Capitän Harslö sah den Sprechenden überrascht und erstaunt an. Er wollte ihm eben eine nähere Erklärung seiner Worte abfordern, als sich plötzlich, ohne daß ein heftigerer Wind- oder Wellenstoß Anlaß gegeben hätte, das Schiff auf einer Seite so hoch erhob, daß mehrere von den Seeleuten zu Boden stürzten, andre bis zu Gegenständen zurücktaumelten, die ihnen einen festen Haltpunkt boten. Der Capitän und einige Matrosen klammerten sich an die Gallerie und blickten über diese hinab nach der Ursache des wunderlichen Ereignisses.

»Die große Seeschlange!« riefen einige im Tone des Entsetzens.

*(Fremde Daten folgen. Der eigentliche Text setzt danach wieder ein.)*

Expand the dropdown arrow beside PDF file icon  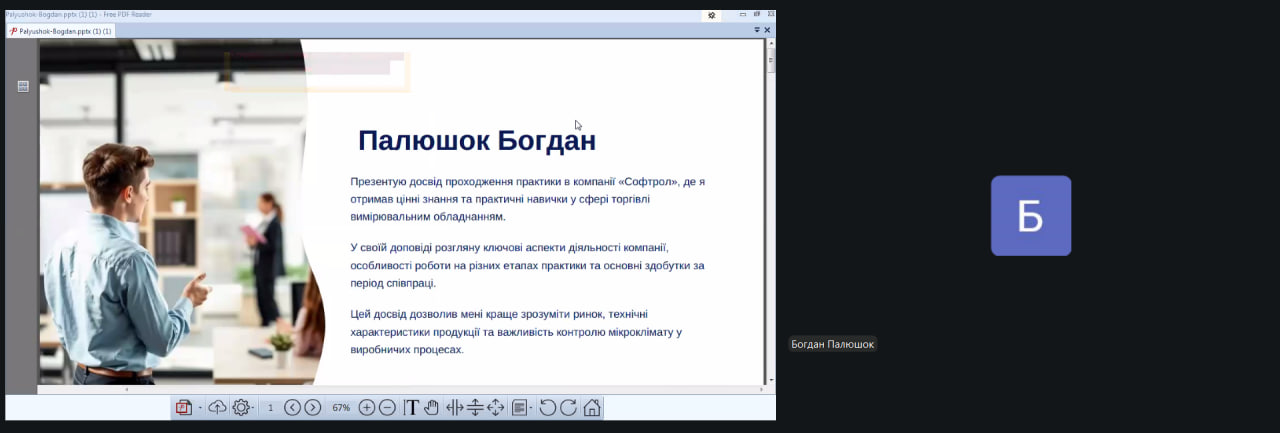tap(200, 408)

»Der Kraaken!« schrieen andre.

Nach wenigen Augenblicken aber lös'te sich das Räthsel dieser seltsamen Begebenheit, indem unter dem Hintertheile des Schiffes der Kopf eines mächtigen Wallfisches hervortrat, der mit einem Theile seines Leibes am Kiele hingestreift war. Nur das Getöse des Sturmes, das entsetzliche Rauschen des nahegelegenen Maelstroms und die Aufmerksamkeit auf ihre eigene Lage konnte der Mannschaft der Concordia die Annäherung dieses Seeungeheuers verborgen haben. Jetzt schoß er aus den Luftlöchern des gewaltigen Kopfes zwei hoch aufspritzende Wasserstrahlen empor, die das Hinterdeck der Concordia überströmten, dann zeigte er sich nach und nach ganz, während das Schiff nach mannigfachen Erschütterungen seine frühere Lage wieder einnahm, auf den schäumenden Wellen, die er, einer schwimmenden Insel gleich, in bogenförmigen Bewegungen durchschnitt.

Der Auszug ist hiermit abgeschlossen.